Only had mine a few weeks but inevitably no doubt I'll get bitten cause the ones insane, all I know is its a "nasty bite" from a book but has anyone been bitten by one on here? And would you say it hurts more than been bitten repeatedly by a hamster with sharp teeth?


----------



## zoe6660 (Jun 3, 2007)

PresidentDead said:


> Only had mine a few weeks but inevitably no doubt I'll get bitten cause the ones insane, all I know is its a "nasty bite" from a book but has anyone been bitten by one on here? And would you say it hurts more than been bitten repeatedly by a hamster with sharp teeth?


try it lol
Dont really, i think hamsters hurt the most i cant imagine getting bit by a lizard it looks stupid lol i think it would be a bit pain there coz anything that bites will hurt. look for pictures on google.


----------



## ichis-mom (May 25, 2008)

i think its more of the shock that hurts


----------



## the-reptile-mafia (Jan 4, 2008)

Stick your hand in and lert it have a lil munch, im not trying to sound hard but its better to know what to expect than waite for it not knowing how much itll hurt, i did this when i first got mine and honest it bleeds and hurts a bit but its not as bad as anyone makes out :lol2:


----------



## RasperAndy (Sep 21, 2007)

its not the bite thats the pain, its getting the little :censor: to let go!!!!

a bite is a bite, small juveniles may be a lighter bite than a fully grown adult, as the mouth is bigger :lol2:

get your other half to put his finger in and test it out for you :whistling2:


----------



## zoe6660 (Jun 3, 2007)

the-reptile-mafia said:


> Stick your hand in and lert it have a lil munch, im not trying to sound hard but its better to know what to expect than waite for it not knowing how much itll hurt, i did this when i first got mine and honest it bleeds and hurts a bit but its not as bad as anyone makes out :lol2:


lol mad head, im too scared to get bitten im careful with all the pets i got and i have been very lucky. i got bit by a baby corn snake it didnt hurt but it made me jump.


----------



## cooljules (May 20, 2008)

i have been bitten lots of times...hurts like hell if its a adult and wont let go.


----------



## PresidentDead (Nov 2, 2008)

LOL
I like Andys idea tbh, next time he comes over I'll be like "if you love me..."
I was thinking about just letting one bite me but when like they've bitten the gloves I wear to move them if Im cleaning out and I can still feel it slightly im like hmm : /

I think they're like sub adults atm, going to have fun on wednesday got to take them all to the vets cause the ones looking a bit dodgy, think they might be wild caught? I love the noise they make when you poke them though


----------



## RasperAndy (Sep 21, 2007)

WC are normally cheaper than CB, as people who breed them often do a bit of taming down before selling them, so you get a nicer Tokay (temperament wise)
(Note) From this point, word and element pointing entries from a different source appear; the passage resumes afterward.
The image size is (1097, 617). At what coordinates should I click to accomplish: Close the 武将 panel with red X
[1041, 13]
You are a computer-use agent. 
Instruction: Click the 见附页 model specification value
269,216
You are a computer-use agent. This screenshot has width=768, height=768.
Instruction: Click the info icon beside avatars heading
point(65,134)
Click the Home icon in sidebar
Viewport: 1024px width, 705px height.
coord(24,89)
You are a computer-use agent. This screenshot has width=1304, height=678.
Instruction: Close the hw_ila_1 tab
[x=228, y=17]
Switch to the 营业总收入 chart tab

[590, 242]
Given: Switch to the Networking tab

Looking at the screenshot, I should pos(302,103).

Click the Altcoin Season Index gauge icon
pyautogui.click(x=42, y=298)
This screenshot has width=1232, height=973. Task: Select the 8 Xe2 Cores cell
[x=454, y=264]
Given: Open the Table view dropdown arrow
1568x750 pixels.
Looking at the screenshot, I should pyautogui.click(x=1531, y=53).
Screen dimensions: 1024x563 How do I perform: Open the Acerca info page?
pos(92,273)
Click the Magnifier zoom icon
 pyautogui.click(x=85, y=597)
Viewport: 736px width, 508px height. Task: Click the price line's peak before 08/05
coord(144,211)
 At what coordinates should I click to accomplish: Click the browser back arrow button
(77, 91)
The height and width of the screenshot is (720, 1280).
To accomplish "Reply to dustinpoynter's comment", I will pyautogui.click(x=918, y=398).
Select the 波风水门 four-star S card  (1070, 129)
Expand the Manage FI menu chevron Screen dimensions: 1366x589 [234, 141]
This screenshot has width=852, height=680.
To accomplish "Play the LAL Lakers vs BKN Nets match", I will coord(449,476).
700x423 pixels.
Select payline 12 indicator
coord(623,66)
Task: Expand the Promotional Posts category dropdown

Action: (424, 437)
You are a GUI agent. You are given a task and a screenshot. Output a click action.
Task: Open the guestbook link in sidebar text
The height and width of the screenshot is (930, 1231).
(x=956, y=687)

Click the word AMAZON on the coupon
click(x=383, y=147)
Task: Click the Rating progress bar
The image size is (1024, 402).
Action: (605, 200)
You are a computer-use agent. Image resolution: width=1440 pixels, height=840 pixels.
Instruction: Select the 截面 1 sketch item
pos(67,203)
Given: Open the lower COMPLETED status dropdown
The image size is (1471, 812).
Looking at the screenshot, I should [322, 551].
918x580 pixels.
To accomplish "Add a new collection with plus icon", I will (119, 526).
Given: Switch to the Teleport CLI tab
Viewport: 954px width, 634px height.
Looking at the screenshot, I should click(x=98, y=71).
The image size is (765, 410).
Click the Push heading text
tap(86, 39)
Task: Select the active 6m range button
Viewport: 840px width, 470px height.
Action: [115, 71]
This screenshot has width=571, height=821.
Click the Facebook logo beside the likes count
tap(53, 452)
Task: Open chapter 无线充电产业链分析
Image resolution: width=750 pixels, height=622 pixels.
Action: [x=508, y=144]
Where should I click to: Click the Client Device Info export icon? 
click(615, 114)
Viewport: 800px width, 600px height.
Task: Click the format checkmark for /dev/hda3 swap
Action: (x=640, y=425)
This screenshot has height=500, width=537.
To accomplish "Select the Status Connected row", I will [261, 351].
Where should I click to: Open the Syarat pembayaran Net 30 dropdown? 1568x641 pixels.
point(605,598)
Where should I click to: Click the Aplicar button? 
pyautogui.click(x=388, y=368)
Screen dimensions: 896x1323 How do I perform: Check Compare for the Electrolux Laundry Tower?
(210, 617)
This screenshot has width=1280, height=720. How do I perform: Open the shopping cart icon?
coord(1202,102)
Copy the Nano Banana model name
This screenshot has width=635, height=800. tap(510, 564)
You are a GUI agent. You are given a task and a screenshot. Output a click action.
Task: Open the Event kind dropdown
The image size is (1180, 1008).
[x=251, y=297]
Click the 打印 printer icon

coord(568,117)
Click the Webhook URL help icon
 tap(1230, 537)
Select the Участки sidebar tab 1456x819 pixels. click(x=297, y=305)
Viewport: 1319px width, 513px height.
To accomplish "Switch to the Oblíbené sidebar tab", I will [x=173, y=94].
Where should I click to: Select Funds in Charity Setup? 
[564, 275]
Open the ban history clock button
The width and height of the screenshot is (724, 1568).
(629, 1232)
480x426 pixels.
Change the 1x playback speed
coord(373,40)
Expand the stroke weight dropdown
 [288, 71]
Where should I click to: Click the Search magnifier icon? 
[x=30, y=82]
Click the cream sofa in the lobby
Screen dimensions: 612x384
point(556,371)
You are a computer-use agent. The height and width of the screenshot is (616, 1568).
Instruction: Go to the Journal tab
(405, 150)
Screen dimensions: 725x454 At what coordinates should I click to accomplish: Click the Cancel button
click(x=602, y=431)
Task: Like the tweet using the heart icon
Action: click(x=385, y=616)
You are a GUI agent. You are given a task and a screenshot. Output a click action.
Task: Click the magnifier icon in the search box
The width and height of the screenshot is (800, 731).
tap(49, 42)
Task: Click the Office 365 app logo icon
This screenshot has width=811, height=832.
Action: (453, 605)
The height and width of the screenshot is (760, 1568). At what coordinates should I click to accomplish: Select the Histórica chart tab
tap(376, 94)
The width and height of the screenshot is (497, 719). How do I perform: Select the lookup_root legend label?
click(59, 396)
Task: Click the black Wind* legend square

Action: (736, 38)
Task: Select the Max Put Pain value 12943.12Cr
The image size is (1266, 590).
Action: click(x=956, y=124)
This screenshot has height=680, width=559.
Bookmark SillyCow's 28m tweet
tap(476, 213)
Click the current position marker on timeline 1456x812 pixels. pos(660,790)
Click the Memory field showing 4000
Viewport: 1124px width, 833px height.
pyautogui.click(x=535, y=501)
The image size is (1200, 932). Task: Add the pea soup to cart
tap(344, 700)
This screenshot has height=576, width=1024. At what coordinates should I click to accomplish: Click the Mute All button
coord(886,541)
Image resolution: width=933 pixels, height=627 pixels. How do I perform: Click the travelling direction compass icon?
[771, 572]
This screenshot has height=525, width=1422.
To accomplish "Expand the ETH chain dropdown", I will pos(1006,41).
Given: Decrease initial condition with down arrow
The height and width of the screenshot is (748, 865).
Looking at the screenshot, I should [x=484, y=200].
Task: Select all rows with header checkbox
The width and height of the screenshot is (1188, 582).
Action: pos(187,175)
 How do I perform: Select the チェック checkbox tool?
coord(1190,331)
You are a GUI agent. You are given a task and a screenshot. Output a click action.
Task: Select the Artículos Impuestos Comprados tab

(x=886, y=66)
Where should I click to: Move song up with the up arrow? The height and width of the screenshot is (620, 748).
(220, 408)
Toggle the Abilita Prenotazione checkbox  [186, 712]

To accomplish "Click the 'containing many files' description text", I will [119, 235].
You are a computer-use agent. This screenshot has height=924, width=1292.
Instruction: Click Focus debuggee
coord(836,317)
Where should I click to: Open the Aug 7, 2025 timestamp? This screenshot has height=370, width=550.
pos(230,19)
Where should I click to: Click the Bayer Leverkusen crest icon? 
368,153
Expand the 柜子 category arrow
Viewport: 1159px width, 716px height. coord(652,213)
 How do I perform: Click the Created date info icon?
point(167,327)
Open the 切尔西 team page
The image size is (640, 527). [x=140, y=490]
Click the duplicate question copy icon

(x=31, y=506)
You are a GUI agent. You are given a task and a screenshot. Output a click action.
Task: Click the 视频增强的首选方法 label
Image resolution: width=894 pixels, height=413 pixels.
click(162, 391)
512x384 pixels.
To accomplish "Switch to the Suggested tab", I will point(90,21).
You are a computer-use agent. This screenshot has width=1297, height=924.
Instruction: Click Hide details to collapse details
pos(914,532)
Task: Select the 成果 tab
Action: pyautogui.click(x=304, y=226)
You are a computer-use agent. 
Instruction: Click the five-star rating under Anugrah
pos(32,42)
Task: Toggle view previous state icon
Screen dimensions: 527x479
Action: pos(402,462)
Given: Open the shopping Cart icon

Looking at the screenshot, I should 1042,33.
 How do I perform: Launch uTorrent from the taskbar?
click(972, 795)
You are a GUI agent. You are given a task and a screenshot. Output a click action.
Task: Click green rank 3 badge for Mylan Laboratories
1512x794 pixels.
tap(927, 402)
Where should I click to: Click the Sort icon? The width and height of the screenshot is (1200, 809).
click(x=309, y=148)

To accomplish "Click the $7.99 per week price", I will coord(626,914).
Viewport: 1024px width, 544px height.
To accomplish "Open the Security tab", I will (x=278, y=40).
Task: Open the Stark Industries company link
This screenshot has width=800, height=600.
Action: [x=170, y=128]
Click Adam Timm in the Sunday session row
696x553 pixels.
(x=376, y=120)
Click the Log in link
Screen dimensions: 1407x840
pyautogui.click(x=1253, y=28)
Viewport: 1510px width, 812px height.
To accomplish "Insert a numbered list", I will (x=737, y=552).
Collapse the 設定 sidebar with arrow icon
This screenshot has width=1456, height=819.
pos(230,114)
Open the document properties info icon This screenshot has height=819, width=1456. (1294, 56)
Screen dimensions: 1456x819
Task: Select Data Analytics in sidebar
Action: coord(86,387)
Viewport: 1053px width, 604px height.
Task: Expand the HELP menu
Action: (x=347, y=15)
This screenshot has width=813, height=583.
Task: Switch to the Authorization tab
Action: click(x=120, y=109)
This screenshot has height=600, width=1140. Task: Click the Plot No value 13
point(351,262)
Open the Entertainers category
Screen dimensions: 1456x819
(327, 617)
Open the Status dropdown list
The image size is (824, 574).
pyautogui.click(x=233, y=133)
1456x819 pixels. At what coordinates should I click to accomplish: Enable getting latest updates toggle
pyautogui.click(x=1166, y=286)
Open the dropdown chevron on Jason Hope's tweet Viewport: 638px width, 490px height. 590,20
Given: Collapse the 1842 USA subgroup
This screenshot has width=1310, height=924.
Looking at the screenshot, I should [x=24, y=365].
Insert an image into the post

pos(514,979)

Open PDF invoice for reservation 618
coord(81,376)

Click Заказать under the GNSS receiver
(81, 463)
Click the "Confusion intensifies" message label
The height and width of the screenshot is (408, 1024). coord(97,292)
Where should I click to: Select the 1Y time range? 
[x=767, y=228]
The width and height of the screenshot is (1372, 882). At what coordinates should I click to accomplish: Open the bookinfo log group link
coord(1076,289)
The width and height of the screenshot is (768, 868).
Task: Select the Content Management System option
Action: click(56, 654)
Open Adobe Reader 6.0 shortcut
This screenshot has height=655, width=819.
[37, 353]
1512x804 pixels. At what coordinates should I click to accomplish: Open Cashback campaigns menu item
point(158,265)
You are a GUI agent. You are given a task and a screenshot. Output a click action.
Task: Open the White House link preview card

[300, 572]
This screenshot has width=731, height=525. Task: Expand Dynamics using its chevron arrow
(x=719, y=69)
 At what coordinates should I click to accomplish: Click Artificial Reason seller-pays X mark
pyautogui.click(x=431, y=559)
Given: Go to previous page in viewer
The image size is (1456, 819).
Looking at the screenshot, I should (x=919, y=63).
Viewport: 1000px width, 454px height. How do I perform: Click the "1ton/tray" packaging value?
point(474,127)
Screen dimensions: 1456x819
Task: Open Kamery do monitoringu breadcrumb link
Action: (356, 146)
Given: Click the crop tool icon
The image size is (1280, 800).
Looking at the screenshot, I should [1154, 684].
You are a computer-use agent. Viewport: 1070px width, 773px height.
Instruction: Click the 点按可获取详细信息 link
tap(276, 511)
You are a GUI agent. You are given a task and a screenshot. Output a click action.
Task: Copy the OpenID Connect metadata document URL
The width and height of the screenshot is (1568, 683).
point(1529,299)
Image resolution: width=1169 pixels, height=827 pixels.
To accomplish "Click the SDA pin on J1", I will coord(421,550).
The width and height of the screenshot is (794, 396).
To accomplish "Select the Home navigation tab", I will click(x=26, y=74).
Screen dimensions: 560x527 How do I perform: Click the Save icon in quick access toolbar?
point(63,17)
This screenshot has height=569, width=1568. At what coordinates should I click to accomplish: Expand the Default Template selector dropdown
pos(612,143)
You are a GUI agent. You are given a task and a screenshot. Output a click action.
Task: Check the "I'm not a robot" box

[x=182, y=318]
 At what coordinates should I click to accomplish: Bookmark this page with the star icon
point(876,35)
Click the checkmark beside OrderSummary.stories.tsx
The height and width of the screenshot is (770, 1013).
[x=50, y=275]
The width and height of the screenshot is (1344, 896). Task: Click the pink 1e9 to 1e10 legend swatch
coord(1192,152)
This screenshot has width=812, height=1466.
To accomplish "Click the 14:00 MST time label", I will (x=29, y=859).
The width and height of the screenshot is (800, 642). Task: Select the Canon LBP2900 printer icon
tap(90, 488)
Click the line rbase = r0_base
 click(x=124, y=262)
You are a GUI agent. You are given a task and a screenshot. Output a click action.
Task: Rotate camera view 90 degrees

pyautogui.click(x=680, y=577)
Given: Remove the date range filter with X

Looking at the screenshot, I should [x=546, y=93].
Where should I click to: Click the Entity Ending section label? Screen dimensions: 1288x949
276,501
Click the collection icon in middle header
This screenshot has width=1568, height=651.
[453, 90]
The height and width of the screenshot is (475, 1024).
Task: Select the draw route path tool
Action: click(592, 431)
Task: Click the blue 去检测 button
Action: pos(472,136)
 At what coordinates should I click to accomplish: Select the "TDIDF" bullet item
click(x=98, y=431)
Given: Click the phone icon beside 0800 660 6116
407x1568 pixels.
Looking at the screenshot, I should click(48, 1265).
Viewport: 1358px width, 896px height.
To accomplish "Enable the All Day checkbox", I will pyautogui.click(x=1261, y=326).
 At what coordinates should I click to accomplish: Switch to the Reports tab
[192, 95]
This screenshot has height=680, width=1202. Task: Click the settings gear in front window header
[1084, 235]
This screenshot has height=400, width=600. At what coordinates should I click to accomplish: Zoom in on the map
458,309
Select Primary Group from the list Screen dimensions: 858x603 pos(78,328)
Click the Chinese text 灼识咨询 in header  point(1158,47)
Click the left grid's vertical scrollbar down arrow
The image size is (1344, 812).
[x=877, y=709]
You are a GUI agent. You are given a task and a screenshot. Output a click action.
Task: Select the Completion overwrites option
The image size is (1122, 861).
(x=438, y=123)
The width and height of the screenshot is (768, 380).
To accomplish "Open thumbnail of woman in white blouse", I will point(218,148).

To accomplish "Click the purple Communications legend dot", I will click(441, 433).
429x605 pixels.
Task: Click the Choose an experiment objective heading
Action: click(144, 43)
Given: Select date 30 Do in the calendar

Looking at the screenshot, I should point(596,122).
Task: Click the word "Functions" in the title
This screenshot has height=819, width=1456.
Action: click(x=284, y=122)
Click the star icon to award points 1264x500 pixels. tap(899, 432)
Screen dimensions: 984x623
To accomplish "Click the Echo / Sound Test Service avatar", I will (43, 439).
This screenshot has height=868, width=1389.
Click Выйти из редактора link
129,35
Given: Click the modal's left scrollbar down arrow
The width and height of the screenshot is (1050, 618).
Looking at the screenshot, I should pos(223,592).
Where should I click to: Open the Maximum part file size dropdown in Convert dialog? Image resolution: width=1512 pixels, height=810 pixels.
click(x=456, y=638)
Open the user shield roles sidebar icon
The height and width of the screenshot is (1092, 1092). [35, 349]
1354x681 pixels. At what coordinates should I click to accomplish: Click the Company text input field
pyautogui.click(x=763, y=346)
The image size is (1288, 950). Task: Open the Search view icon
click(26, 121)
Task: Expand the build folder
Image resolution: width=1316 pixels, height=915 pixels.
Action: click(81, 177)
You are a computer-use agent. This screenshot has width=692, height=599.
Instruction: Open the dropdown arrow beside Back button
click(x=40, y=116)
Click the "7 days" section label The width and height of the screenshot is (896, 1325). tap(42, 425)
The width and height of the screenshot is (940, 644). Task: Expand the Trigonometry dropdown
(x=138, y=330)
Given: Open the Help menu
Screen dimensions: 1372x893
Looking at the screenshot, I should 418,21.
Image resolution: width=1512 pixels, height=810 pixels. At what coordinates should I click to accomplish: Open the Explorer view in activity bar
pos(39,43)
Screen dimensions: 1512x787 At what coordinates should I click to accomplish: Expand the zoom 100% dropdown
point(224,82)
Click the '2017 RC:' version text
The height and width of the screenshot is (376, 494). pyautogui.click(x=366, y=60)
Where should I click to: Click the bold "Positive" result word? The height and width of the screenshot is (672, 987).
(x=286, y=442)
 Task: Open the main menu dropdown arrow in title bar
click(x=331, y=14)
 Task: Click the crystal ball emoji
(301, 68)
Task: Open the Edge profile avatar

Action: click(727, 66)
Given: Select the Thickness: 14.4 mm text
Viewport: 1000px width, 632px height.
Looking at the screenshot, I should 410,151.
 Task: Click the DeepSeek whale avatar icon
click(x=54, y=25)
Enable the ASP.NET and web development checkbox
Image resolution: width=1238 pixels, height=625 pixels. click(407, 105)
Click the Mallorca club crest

WC are normally skinnier and just plain angry with the world :lol2:


----------



## lennon (Oct 3, 2008)

RasperAndy said:


> its not the bite thats the pain, its getting the little :censor: to let go!!!!
> 
> a bite is a bite, small juveniles may be a lighter bite than a fully grown adult, as the mouth is bigger :lol2:
> 
> get your other half to put his finger in and test it out for you :whistling2:



i like this reply as ive seen one bite a guy and funny enough he screemed like my niece ..he he and it wouldnt let go .


----------



## RasperAndy (Sep 21, 2007)

lennon said:


> i like this reply as ive seen one bite a guy and funny enough he screemed like my niece ..he he and it wouldnt let go .


why thankyou : victory:


----------



## PresidentDead (Nov 2, 2008)

Yeah mine were fairly skinny when I had them, didnt cost that much either. But the ones like constantly dark and rather skinny despite the fact it eats alot, I've now taken it out and it's in its own tank away from anything else cause i heard that it could possibly have worms or something so im taking all 3 to get checked out, but theres one that just hates everything and it'll just open its mouth at anything that moves lol


----------



## Babygecko (Jun 30, 2008)

'i think it would be a bit pain there coz anything that bites will hurt.'

My baby geckos don't hurt when they bite  Although once it made me jump so much that I knocked the food bowl out of the vivarium and calcium powder went all over the room, Opal (one of my geckos) looked quite pleased with herself


----------



## wazdav (Jan 20, 2008)

Makes you jump more than hurts and they tend to hang on for a bit as well!!!


----------